Open textbooks are non-published textbooks that are written by instructors and made available on repositories to download for free. The books can be modified by other instructors when needed to add additional information or explanations for their specific classes. Open textbooks can be printed out by college bookstore companies for a significantly reduced cost or can be downloaded for free on the Internet by students.
Christensen began using open textbooks after he found that one of his students could not afford to purchase the newest edition of a textbook and asked Christensen to loan an older version for the class. “Current physics textbooks cost an average of $200,” said Christensen. “The two open textbooks I use for my classes cost $4.50 and $8.50 in the SFCC Panther Bookstore.”
“I pay $500 per term for my textbooks,” said SFCC student Samantha Cochran. “I’m lucky my grants help cover the cost, or else I would not be able to afford them. By using open textbooks, Professor Christensen puts his students first and shows he’s willing to accept change and the future of technology.”

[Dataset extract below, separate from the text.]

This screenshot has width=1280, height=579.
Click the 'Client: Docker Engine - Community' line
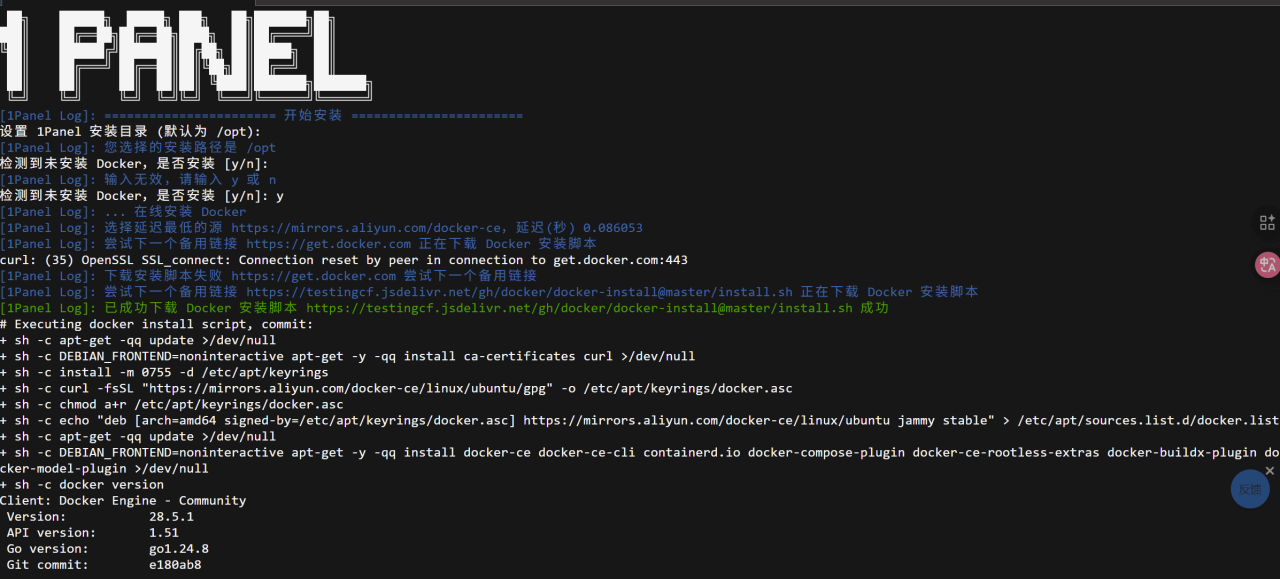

SFCC student Chris Jennings likes the textbooks not only for their low cost but for their adaptability as well. “Many times instructors will require a textbook but then will not use all of the book. With the open textbooks, instructors can edit out the information that won’t be covered, so students don’t feel like they are paying a lot of money for something they are not using.”
“Professor Christensen is a faculty leader and innovator,” said Kimberly Batty-Herbert, dean, SFCC Arts and Sciences. “He continually leads the way in assisting students in their learning. This is a significant cost reduction for students and in these tough economic times is an important factor for all of us in education to consider.”
“It’s nice to receive the recognition, but the real winners here are my students,” Christensen said, “as this has been able to reduce the cost of their textbook by 90 percent.”